L’Amazone à son embouchure.

Cet encombrement de végétation fait naître dans les fleuves de l’Amérique un phénomène remarquable, produit par une accumulation d’arbres flottants appelés rafts. Les arbres déracinés par l’effort du vent ou par les éboulements, entraînés par les courants, arrêtés dans leur marche par des îles, des hauts-fonds ou d’autres obstacles, forment des îles mouvantes, qui peuvent embrasser toute la largeur du courant, et mettent une entrave à la navigation. Parmi les plus grands rafts ou îles flottantes, nous devons mentionner celui d’un des bras du Mississipi, l’Afchafalaya, qui emporte constamment dans son cours une grande quantité de bois amenés du Nord. En 40 années, ce fleuve a accumulé sur un même point une quantité de débris flottants tellement considérables, qu’il a formé une île énorme de 12 kilomètres de long sur 220 de large, et 2m,50 de profondeur. En 1816, cette masse s’abaissait et s’élevait avec le niveau du fleuve, ce qui n’empêchait pas les progrès de la végétation de la couvrir d’un manteau de verdure ; à l’automne, des fleurs en égayaient l’aspect. En 1833, les arbres de l’île flottante avaient atteint 60 pieds de hauteur, et des mesures durent être prises par l’État de la Louisiane, pour anéantir ce raft immense qui opposait un insurmontable obstacle à la navigation.

★ ★ ★ ★ ★

CONSIGNE DONNÉE A:
Reproduisez à l'identique les lignes ci-dessous, de la ligne contenant « You are a computer-use » jusqu'à la dernière ligne, ces deux bornes comprises. Laissez les images de côté dans votre réponse.

★ ★ ★ ★ ★

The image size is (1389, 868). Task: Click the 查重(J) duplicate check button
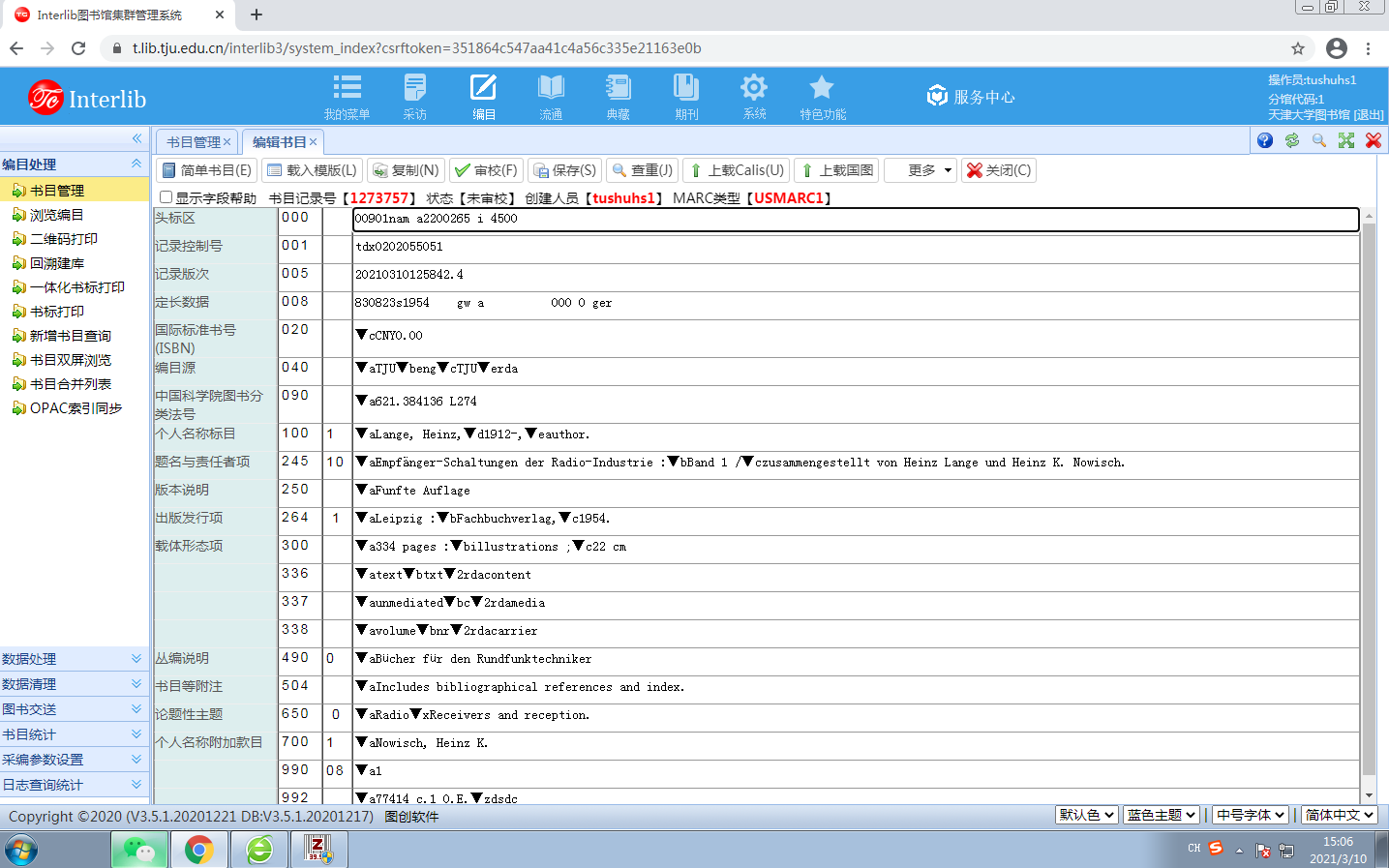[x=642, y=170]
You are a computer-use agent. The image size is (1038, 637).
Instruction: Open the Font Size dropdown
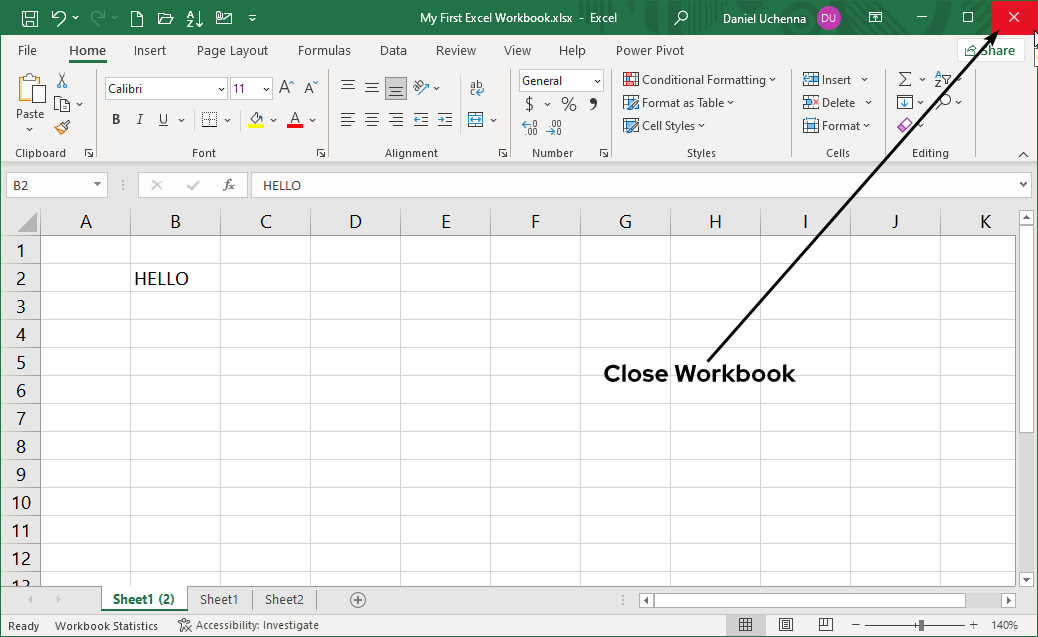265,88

★ ★ ★ ★ ★

CONSIGNE DONNÉE B:
Poursuivez le texte sur les îles flottantes des fleuves d'Amérique à partir de l'endroit où il s'arrête.

RÉSULTAT OBTENU A:
You are a computer-use agent. The image size is (1038, 637).
Instruction: Open the Font Size dropdown
265,88

RÉSULTAT OBTENU B:
Sur la rivière Rouge, sur le Mississipi, sur le Missouri, on rencontre fréquemment des amas de même nature, et le cours de ces fleuves est ainsi entravé par des amas d’arbres déracinés et par les débris trop abondants des naufrages ; « unis par des lianes, cimentés par des vases, ces débris deviennent des îles flottantes ; des jeunes arbrisseaux y prennent racine ; le pistia et le nénuphar y étalent leurs roses jaunes ; les serpents, les caïmans, les oiseaux viennent se reposer sur ces radeaux fleuris et verdoyants qui arrivent quelquefois jusqu’à la mer, où ils s’engloutissent. Mais voici qu’un arbre plus gros s’est accroché à quelque banc de sable et s’y est solidement fixé ; il étend ses rameaux comme autant de crocs auxquels les îles flottantes ne peuvent pas toujours échapper ; il suffit souvent d’un seul arbre pour en arrêter successivement des milliers ; les années accumulent les unes sur les autres ces dépouilles de tant de lointains rivages : ainsi naissent des îles, des péninsules, des caps nouveaux qui changent le cours du fleuve[1]. »

  1. Malte-Brun.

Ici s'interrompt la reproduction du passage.